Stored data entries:
***

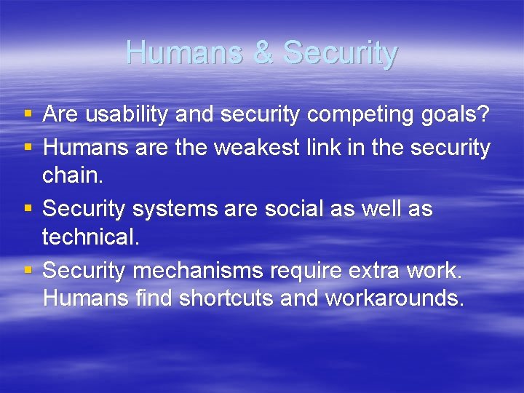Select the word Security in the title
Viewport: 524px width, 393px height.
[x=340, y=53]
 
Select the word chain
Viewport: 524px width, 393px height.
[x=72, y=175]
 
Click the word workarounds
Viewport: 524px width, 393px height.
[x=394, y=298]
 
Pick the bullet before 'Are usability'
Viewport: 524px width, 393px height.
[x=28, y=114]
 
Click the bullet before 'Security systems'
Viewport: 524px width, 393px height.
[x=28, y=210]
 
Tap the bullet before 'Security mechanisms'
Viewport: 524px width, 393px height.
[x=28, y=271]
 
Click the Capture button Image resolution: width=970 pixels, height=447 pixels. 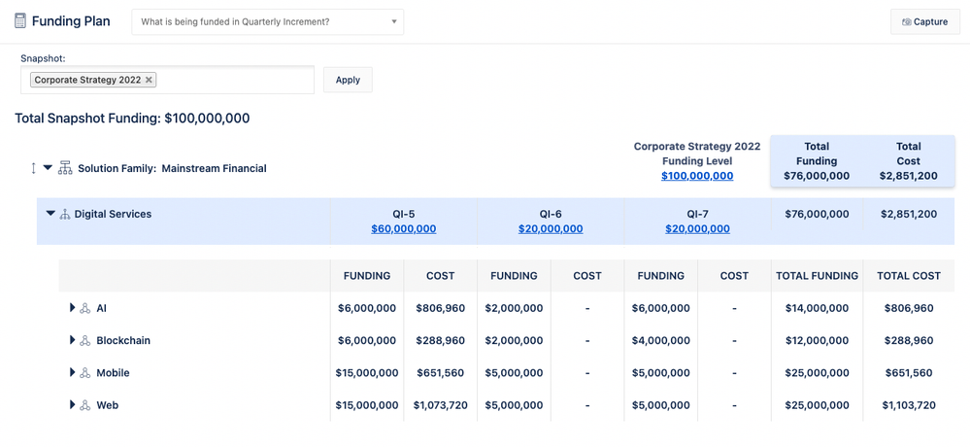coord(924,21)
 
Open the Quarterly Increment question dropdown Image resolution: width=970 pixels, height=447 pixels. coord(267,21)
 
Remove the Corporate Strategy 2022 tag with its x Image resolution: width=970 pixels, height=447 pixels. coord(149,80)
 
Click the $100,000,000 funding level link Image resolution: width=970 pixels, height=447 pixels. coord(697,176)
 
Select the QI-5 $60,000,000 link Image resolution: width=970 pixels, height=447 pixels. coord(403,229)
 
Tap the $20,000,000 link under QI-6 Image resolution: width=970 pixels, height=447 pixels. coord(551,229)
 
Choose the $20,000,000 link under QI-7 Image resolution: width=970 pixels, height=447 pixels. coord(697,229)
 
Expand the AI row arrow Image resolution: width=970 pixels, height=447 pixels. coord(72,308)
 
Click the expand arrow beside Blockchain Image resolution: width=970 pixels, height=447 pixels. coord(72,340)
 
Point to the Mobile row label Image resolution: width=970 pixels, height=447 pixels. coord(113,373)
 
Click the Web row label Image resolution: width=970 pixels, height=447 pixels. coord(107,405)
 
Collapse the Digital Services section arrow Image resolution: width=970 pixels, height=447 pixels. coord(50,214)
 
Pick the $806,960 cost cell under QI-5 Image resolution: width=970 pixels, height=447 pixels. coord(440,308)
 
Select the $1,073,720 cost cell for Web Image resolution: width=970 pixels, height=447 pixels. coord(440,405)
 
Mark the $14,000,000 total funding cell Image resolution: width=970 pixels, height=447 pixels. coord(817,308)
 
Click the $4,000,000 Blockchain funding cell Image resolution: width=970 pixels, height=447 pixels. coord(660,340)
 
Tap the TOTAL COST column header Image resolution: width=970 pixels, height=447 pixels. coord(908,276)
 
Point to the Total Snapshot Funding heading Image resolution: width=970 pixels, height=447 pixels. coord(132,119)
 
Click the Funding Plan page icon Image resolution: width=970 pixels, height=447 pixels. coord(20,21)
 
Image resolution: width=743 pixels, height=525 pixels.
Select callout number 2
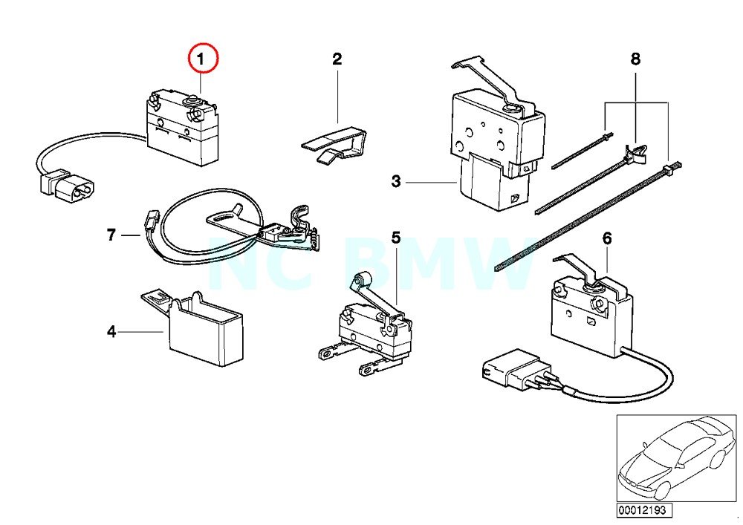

***

■ **AIM**: Output everything in the material above from the line containing "Open the Quarterly" down to the line containing "Point to the Mobile", both included, as a JSON list of strings with one string per line and blank lines left out.

■ **SOLUTION FOR THIS TASK**:
[
  "Open the Quarterly Increment question dropdown Image resolution: width=970 pixels, height=447 pixels. coord(267,21)",
  "Remove the Corporate Strategy 2022 tag with its x Image resolution: width=970 pixels, height=447 pixels. coord(149,80)",
  "Click the $100,000,000 funding level link Image resolution: width=970 pixels, height=447 pixels. coord(697,176)",
  "Select the QI-5 $60,000,000 link Image resolution: width=970 pixels, height=447 pixels. coord(403,229)",
  "Tap the $20,000,000 link under QI-6 Image resolution: width=970 pixels, height=447 pixels. coord(551,229)",
  "Choose the $20,000,000 link under QI-7 Image resolution: width=970 pixels, height=447 pixels. coord(697,229)",
  "Expand the AI row arrow Image resolution: width=970 pixels, height=447 pixels. coord(72,308)",
  "Click the expand arrow beside Blockchain Image resolution: width=970 pixels, height=447 pixels. coord(72,340)",
  "Point to the Mobile row label Image resolution: width=970 pixels, height=447 pixels. coord(113,373)"
]